• [What you have to do]: Tally the lines of the records below that include the word "caliente", and write down only that tally.

• [Given records]:
--- START ---

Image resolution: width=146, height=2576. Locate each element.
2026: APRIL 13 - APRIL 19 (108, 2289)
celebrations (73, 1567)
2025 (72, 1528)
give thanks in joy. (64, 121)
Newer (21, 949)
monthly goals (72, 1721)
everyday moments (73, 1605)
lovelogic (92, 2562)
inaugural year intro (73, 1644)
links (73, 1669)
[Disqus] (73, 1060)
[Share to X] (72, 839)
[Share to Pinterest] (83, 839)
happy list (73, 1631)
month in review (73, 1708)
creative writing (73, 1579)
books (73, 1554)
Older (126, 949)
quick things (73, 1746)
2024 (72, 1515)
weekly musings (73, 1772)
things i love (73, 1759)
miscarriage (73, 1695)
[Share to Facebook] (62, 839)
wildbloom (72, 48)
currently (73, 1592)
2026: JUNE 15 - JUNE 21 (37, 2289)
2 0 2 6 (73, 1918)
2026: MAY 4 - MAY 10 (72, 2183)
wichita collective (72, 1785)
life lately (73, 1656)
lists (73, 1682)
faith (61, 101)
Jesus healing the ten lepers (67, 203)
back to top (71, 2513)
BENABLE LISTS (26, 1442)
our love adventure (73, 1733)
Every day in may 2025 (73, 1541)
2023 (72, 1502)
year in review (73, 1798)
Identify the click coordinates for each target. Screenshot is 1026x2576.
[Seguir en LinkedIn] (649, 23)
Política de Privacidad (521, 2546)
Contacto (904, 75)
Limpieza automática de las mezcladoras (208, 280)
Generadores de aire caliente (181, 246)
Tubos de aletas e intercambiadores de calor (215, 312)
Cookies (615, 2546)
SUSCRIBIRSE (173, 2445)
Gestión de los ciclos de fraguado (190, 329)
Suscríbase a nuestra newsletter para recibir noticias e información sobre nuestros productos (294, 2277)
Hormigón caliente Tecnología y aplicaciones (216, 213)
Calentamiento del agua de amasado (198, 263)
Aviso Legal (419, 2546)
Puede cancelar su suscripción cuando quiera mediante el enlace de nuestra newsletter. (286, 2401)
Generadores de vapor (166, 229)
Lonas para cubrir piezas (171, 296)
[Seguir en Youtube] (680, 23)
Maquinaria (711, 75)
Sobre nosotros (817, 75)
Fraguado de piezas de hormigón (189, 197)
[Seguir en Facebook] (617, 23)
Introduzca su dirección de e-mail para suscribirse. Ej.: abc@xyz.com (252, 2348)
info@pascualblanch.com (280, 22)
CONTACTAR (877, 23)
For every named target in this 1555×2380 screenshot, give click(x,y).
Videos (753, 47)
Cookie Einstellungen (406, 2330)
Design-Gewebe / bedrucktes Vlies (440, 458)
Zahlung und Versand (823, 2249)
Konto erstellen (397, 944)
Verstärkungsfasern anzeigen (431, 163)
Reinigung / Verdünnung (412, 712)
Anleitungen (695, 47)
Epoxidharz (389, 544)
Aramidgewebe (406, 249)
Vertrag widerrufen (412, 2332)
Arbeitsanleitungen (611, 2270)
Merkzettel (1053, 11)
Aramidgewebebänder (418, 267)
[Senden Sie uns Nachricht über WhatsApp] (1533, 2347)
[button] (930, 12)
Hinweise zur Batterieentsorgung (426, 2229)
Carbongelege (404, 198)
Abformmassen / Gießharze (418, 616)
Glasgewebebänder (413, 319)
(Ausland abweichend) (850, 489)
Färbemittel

--- END ---

• [Your response]: 2